Market Vane's bullish percentage for gold remains near a 10-year low.

Gold Stocks
The HUI hasn't negated last week's reversal but also hasn't provided us with any
additional evidence that a sustainable price low is in place.
There has recently been a lot of discussion about the sorry state of the TSX
Venture Exchange, the stock-exchange home of about 1400 small-cap mining
companies. It has been pointed out by knowledgeable sources that about half of
these junior mining companies have dangerously low cash reserves (working
capital of less than $1M) and are therefore at risk of going out of business, or
at least being de-listed from the TSXV, within the next 12 months. Some will be
able to arrange the financial deals needed to keep themselves going, but it's a
good bet that around 500 of these tiny cash-strapped companies will go bust
and/or be de-listed unless there is a dramatic improvement in the market
environment over the next several months, that is, unless it soon becomes much
easier to raise money at a reasonable cost.
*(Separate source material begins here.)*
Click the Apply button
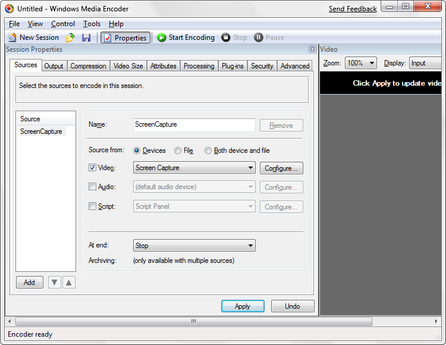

Such an improvement is not out of
the question, but it's not a high-probability outcome.
As an aside, the well-financed stocks will benefit from the elimination of many
cash-poor companies. As companies go out of business or are de-listed there will
be less competition for investor interest.
An improvement in financing conditions for small exploration-stage mining
companies will be preceded by a clear-cut upward trend reversal in the TSX
Venture Exchange Composite Index (CDNX). As illustrated by the following chart,
the CDNX is presently near its lowest level since mid-2009.
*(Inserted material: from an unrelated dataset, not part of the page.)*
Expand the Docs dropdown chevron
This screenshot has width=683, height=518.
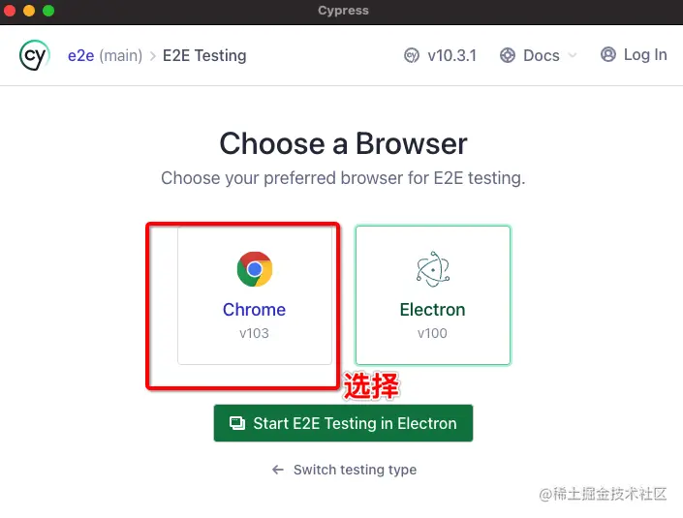(x=573, y=55)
A trend reversal could occur at any time, but there is no evidence that it has
already occurred.

Most of the exploration-stage mining stocks in the TSI List are fully funded
through to at least the final quarter of this year and none of them have an
urgent/immediate need to raise new money.
Update
on Stock Selections
Notes: 1) To review the complete list of current TSI stock selections, logon at
http://www.speculative-investor.com/new/market_logon.asp
and then click on "Stock Selections" in the menu. When at the Stock
Selections page, click on a stock's symbol to bring-up an archive of
our comments on the stock in question. 2) The Small Stock Watch List is
located at http://www.speculative-investor.com/new/smallstockwatch.html
Index
changes go into effect on Monday 18th March. Due to index-tracking funds
repositioning themselves in preparation for the changes, this could result in
stocks that are being added to indices rising sharply and stocks that are being
deleted from indices falling sharply on Friday 15th March. Friday's moves in
reaction to index changes would likely be retraced early next week.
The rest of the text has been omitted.